M.A. Khasanova, E.E. Khaphizova
Republican Clinical Oncological Dispensary of the Ministry of Healthcare of the Republic of Tatarstan, Volga branch of Russian Cancer Research Center named after N.N. Blokhin of the Russian Academy of Medical Sciences, Kazan
Khasanova M.A. – doctor-laboratory assistant of a clinical-diagnostic laboratory of the highest qualification grade of Tatarstan Cancer Center, Kazan, Volga branch of Russian Cancer Research Center named after N.N. Blokhin of the Russian Academy of Medical Sciences
29 Sibirskiy trakt, Kazan, Russian Federation, 420029
Objective. Analysis of the frequency of occurrence of blood groups and phenotypes in patients with pancreatic cancer who received treatment in State Autonomous Healthcare Institution “Republican Clinical Oncological Dispensary of the Ministry of Healthcare of the Republic of Tatarstan” (RCOD) to establish a possible relation of these parameters to the disease.

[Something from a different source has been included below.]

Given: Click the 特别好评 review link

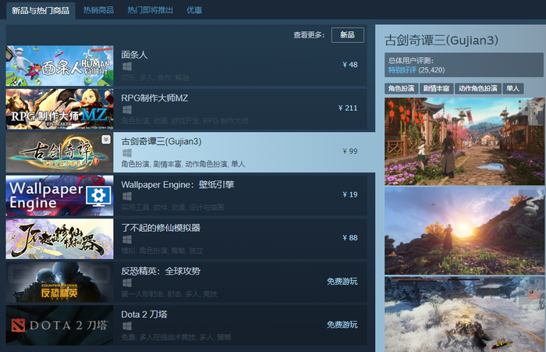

Material and methods. The material for the study were the blood samples of patients admitted for treatment at RCOD with pancreatic cancer in 2015-2017. This work included the results of determination of blood groups using the ABO system, Rh factor, and phenotyping for the erythrocyte antigens C, C, E, E, Kell, and Cw, obtained in the clinical-diagnostic laboratory of RCOD. Sampling and processing of the obtained results was carried out using information systems “ALISa” and “MIS BARS”.
Results. During the specified period of 2015-2017, 570 patients with pancreatic cancer diagnosis were treated at RCOD. 69% of all cases occur in patients of 50 to 70 years old. In patients with pancreatic cancer, the A2 antigen was found in blood group A by 8.4% less frequently than in healthy people, and in blood group AB, on the contrary, by 4.2% more often in patients. Antigens C and E were detected in patients with pancreatic cancer more often by 3.8 and 9.3%, respectively. Kell antigen in these patients was twice as rare (4.1%) than among healthy patients (8.25%). In patients with pancreatic cancer, phenotypes with three dominant traits were more common and less common with a predominance of recessive antigenic traits. The results obtained can be used to identify people predisposed to pancreatic cancer, and determine the indications for screening.
Key words: pancreatic cancer, blood group (type), phenotyping of erythrocyte antigens.